Most doctors use glucose tolerance tests to determine status. This is not precise. Do have your insulin level checked. A simple blood test will do. You must get your insulin below 10. Not hard to do at all. A good guide is Dr. Rosedale's book, The Rosedale Diet.
Posted by: Art
at December 28, 2005 5:34 PM
Having been recently diagnosed as a pre-diabetic, I find the type breakdown to be very interesting. At 48 I thought I was eating well and working out as I should be, with bodyfat around 10-12%. What went wrong? Speculation is genetics, both of my mother's parents are diabetics, at 93 my grandmother is not obese(never has been) and is on oral meds, my late grandfather was on insulin at 62. Am I type 1 or 2? The doctor says this has most likely been brewing for years, but because I do take care of myself, I most likely am a really late bloomer type 1. But because of my age, the diagnosis would be type 2, I am guessing it is a combination of the above. I have increased the workouts and made the diet a bit stricter, hopefully the plan will work.
Posted by: Audley
at December 28, 2005 7:02 AM
A very good comment. Some people call that type 3 Diabetes. My 10 year old son's got Diabetes 1 since two years and these kind of things you never get to hear from your doctor.

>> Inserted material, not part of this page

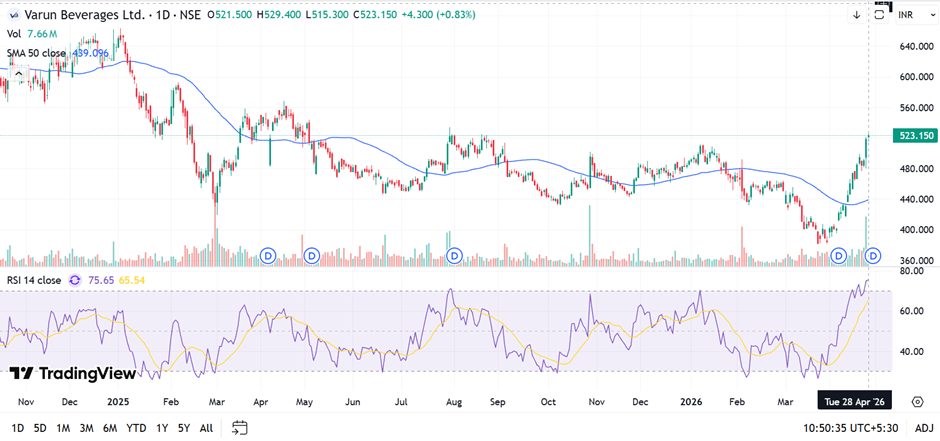The width and height of the screenshot is (940, 441).
Task: Click the SMA 50 close indicator label
Action: [36, 52]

I've got to admit that it is darn hard, not to say impossible, for us to feed our child no carbs. Starting with breakfast. That goes on in school. An apple, an orange, nuts doesn't quite fill him and a salad with stuff for school isn't appropriate for a child.
Having said that we still manage to keep his carb intake below 100 grams a day (at times) being aware of the downside of too much insulin. Going below that and he isn't growing, as far as we are able to say with our two years experience.
Posted by: roland r.
at December 21, 2005 11:01 PM
Post a comment
Thanks for signing in, . Now you can comment. (sign out)
(If you haven't left a comment here before, you may need to be approved by the site owner before your comment will appear. Until then, it won't appear on the entry. Thanks for waiting.)